Their contemporary equivalents in Ireland tend to be much more right on and politically correct than the spluttering colonels of yesteryear, but they share the same kneejerk disdain at people who haven't been to Trinity or UCD. That's why TV3 was mocked by the metropolitan elites for showing so many foreign, mainly British, imports, such as Coronation Street (now gone to UTV Ireland), Downton Abbey, The X Factor, and I'm A Celebrity… Get Me Out Of Here!

It comfortingly confirms their snobbishness about television as a lesser art form, because of course people enjoying shows that you personally wouldn't deign to watch must not be tolerated - though if Irish people do want to watch British soap operas and British reality TV, and they clearly do, isn't it better that the advertising revenue raised from them doing so stays within Irish broadcasting and can be funnelled into making indigenous TV shows here?

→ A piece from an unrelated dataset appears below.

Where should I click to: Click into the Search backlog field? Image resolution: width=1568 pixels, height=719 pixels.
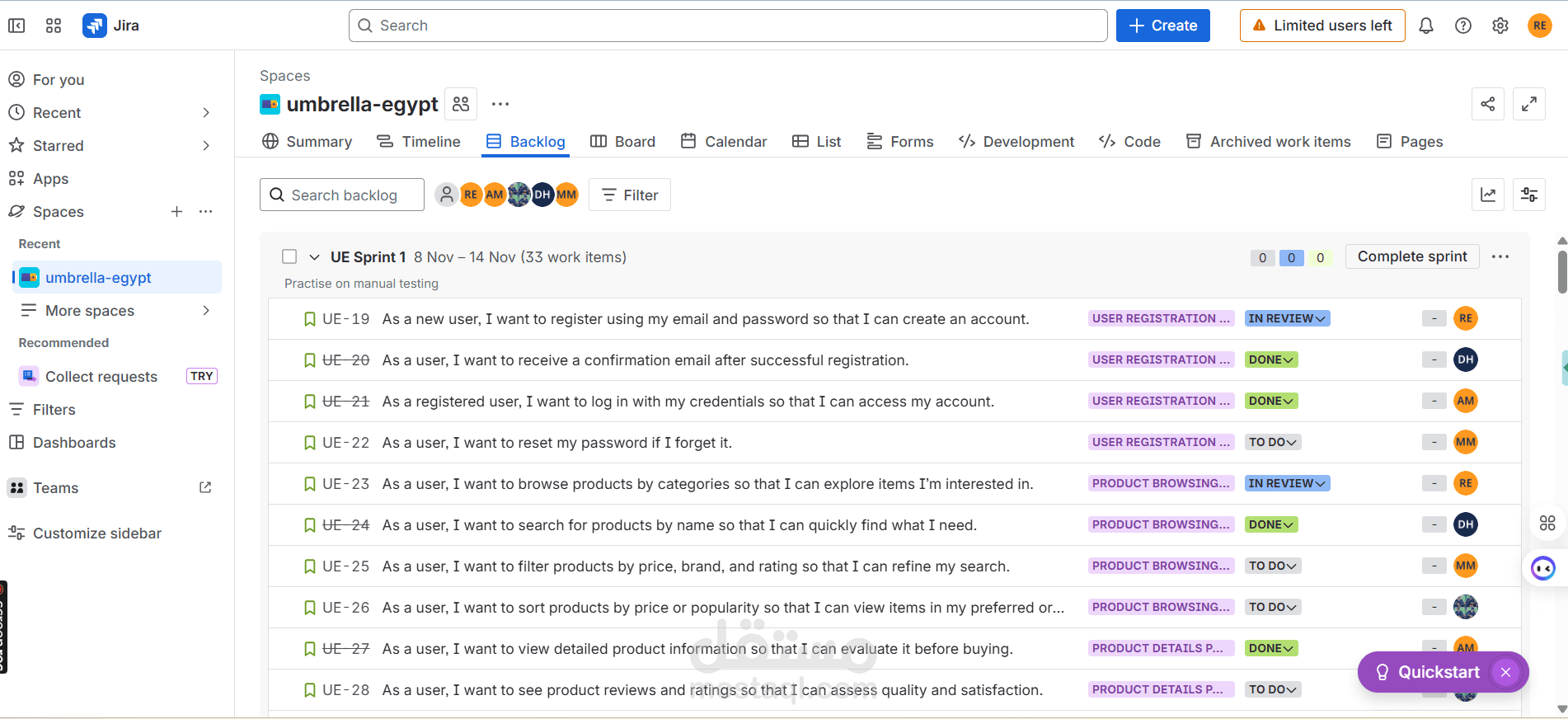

Some of those will be spin-offs of those foreign imports too, such as The Great Irish Bake Off or the now sadly defunct Irish version of The Apprentice. But again, why not? There's no mystery or conspiracy about it. Certain shows spawn multitudes of copies simply because they work. University Challenge is no less entertaining because it's based on an American quiz show called College Bowl.

It's only cultural insecurity which makes some Irish bluestockings think there's something wrong with adopting popular formats from the UK then adapting them into home-grown versions. Did British viewers feel they were being culturally colonised because Big Brother was based on an original Dutch format that was sold around the world? Is anyone's national identity diminished by watching an Australian soap or American sitcom?

Irish Times-reading pseudo intellectuals may feel it is, but the only people who take them seriously are others like them, and there are too few of them to bother about.

Against them stand more than three million people who, to date, have watched the Rugby World Cup on TV3, and the quarter-finals haven't even started yet. If Ireland reach the final, the sound of cheering in Twickenham will only be matched by that of envious executives kicking themselves in Donnybrook.